Suggested first session tomorrow
git push origin main(after authenticating)- Open the WinUI project in Visual Studio if you have it installed; the F5 launch path will show the actual activation error in a way the command-line launch doesn't.
- If no VS, attach windbg / dnSpy to the .exe at launch and capture the
actual exception.

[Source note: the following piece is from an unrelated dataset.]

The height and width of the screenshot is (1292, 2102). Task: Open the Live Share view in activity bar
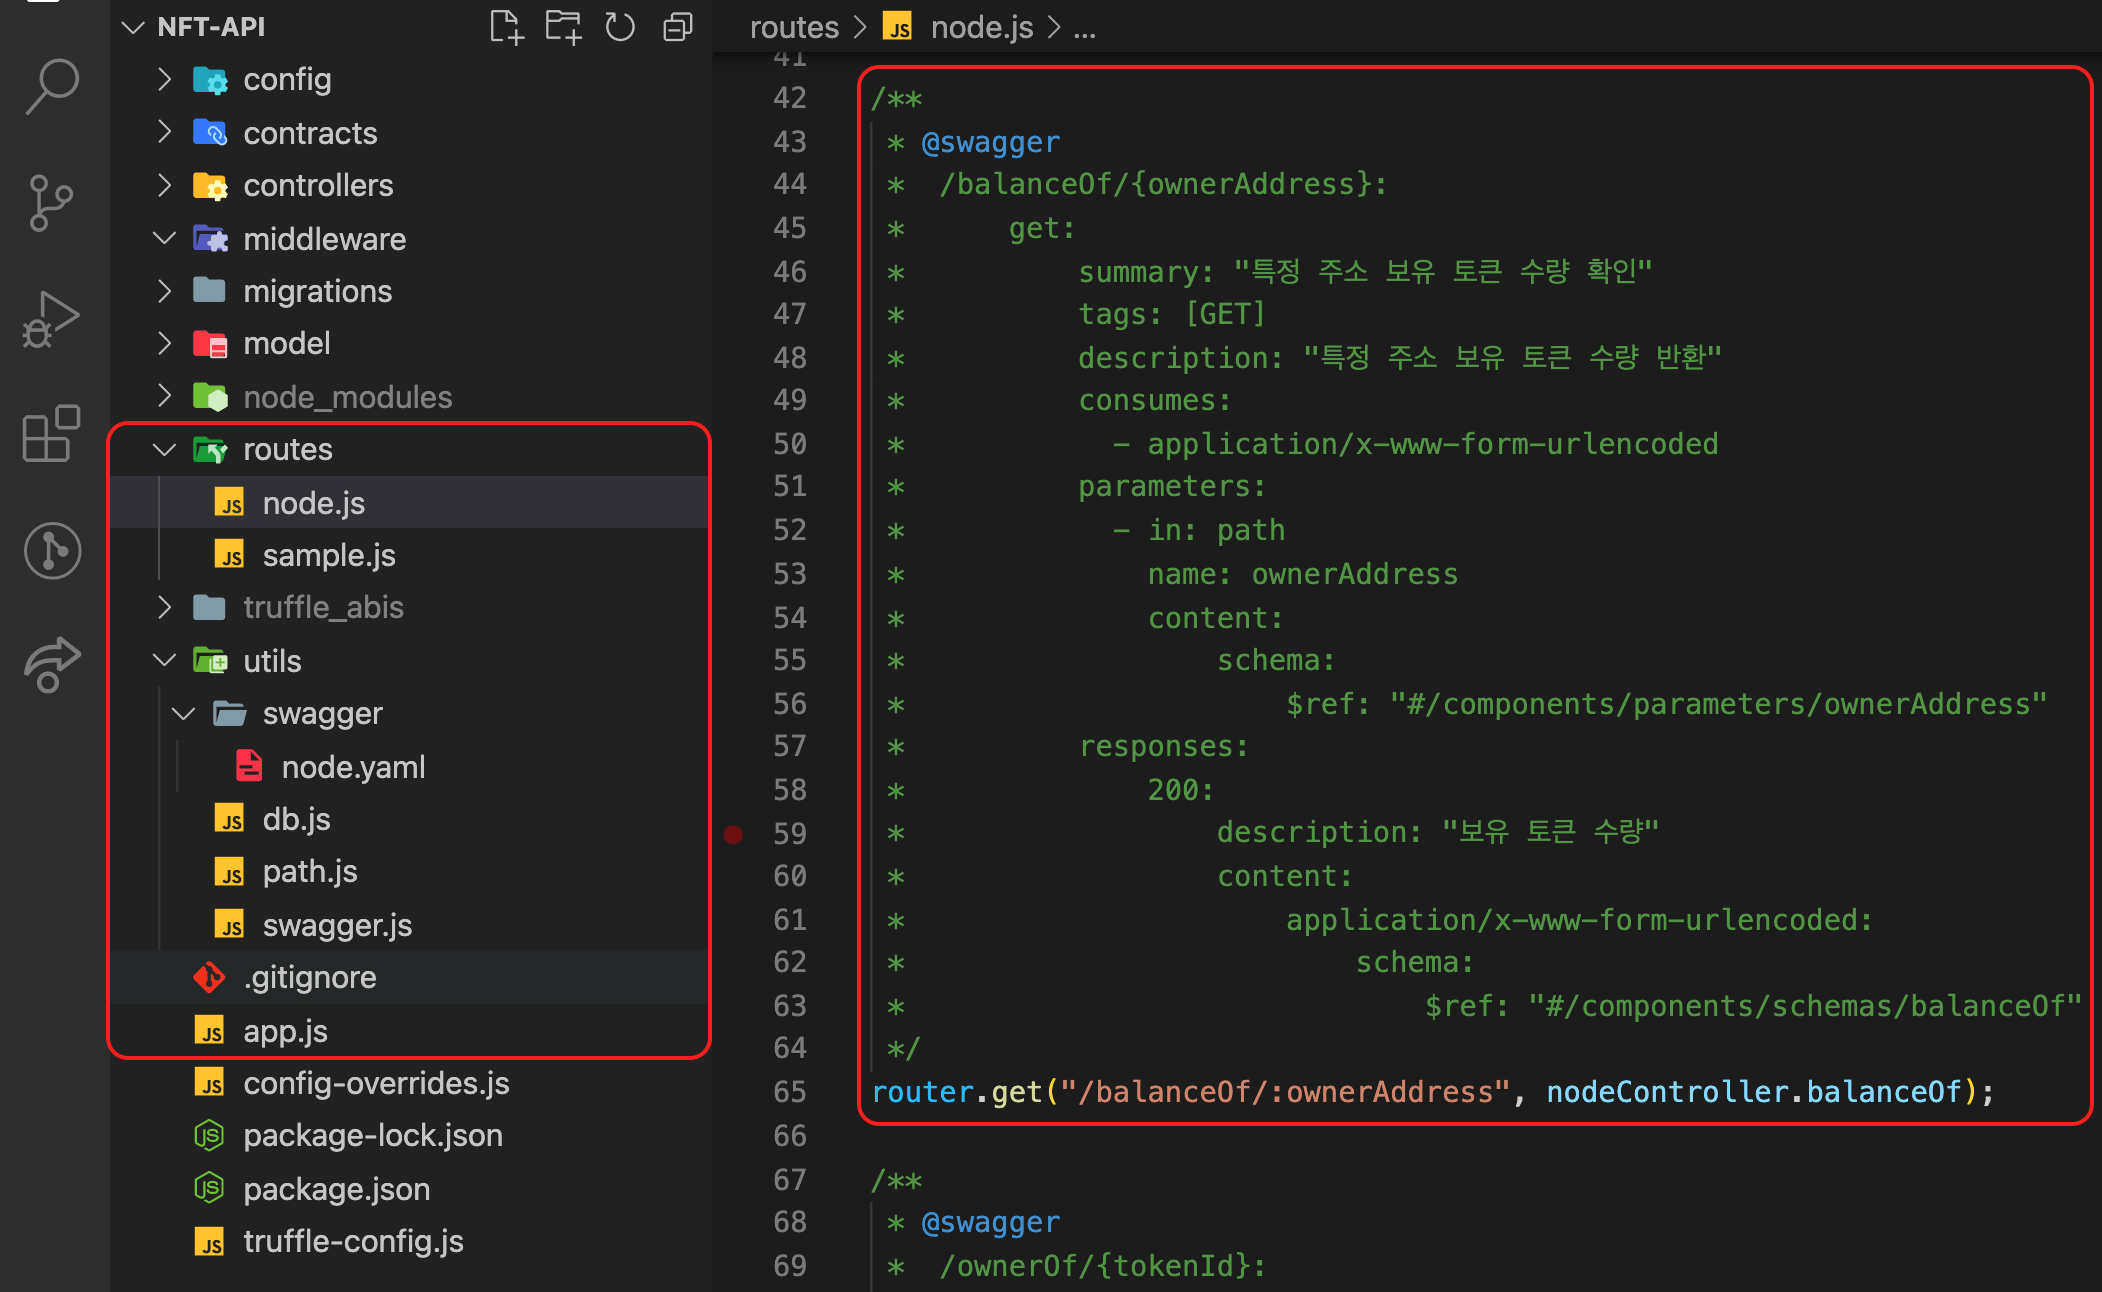(x=50, y=665)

The COREHOST trace I dumped to
$env:TEMP/teamsiso-corehost.logmay still be there for context. - Once activation works, mock data renders → you'll see the new design.

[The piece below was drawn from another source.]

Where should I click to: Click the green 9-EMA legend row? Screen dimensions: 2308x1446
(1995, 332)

- Decide between continuing in-place (port view-models next) or integrating an HTML control panel preview to show stakeholders before the WinUI 3 build is feature-complete.
Honest assessment
The redesign work is solid; the design system is real, the XAML matches the shape brief faithfully, and the theme infrastructure is correct. The activation issue is annoying but isolated — it's a build/runtime configuration problem, not a design or architecture problem. Five minutes with the actual error message in hand and it's likely a one-line csproj fix.
The biggest risk to the v1.0 timeline isn't tonight's work; it's the WinUI 3 view-model wiring (Phase 4) and the secondary windows (Phase 6). Those need real-meeting testing time once the build runs.